Police escorted her to the hospital in an ambulance. And no, the police told her, she couldn’t call anyone to tell them where she was going.
They took Joanna (32) to a hospital, where additional police officers surrounded her in an examination area. Later, at a second hospital, other police officers ordered her to strip naked, squat, and cough, without providing a reason.
She describes feeling like a trapped animal. “I felt I wasn’t a human being anymore.”
“What do you want from me?!” she screamed.
What they wanted was evidence related to her self-administered medication abortion in April. It didn’t matter that she’d obtained the pills legally. In today’s Poland, authorities will track you down, harass you, and try to humiliate you regardless.
In short, this is a witch hunt.
To be clear, Polish law does not criminalize having an abortion itself but rather providing an abortion or assisting someone in having one (outside of highly restricted situations). The government, well-known for rule-of-law abuses generally, is here scrambling around for anything that might help prosecute family members, friends, and healthcare providers.

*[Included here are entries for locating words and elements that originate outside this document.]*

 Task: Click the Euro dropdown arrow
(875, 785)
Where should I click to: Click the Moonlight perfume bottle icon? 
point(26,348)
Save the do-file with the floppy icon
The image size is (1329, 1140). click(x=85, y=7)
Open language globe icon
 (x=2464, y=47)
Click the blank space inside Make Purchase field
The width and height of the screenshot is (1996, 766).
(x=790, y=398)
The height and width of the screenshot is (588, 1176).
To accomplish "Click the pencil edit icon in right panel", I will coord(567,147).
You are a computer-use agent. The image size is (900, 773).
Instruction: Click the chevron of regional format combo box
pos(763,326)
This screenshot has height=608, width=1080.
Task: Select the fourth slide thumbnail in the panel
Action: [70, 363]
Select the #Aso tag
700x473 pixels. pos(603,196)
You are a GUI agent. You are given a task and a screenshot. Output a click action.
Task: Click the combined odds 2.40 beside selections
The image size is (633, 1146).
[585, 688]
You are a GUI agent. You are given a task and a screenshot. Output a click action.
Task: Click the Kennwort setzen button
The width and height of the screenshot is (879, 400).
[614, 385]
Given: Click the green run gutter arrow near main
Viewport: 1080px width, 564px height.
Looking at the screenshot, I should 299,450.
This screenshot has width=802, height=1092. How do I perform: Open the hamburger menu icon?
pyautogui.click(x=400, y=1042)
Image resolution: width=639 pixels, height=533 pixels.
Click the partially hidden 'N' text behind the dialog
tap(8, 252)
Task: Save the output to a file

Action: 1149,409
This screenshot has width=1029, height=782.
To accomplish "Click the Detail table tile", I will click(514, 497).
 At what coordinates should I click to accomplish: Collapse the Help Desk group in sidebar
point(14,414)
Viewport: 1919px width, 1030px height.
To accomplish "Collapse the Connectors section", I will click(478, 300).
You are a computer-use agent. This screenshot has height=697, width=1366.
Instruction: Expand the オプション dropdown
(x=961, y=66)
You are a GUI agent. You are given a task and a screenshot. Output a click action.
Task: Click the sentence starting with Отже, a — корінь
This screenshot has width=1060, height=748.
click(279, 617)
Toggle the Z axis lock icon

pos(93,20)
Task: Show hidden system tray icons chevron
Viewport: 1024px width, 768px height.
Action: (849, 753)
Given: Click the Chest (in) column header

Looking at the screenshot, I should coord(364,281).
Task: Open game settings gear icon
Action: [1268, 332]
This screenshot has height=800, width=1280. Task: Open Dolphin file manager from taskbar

And the lengths authorities will go to in this witch hunt suggest a disturbing zeal. In another case, the police search for evidence included pumping the septic tank at the home of a 41-year-old woman who’d suffered a miscarriage.
The climate of fear is chilling. Joanna was rounded up after her psychiatrist had reported her to the police.
In today’s Poland, anyone can be swept up in the government’s abuse of power.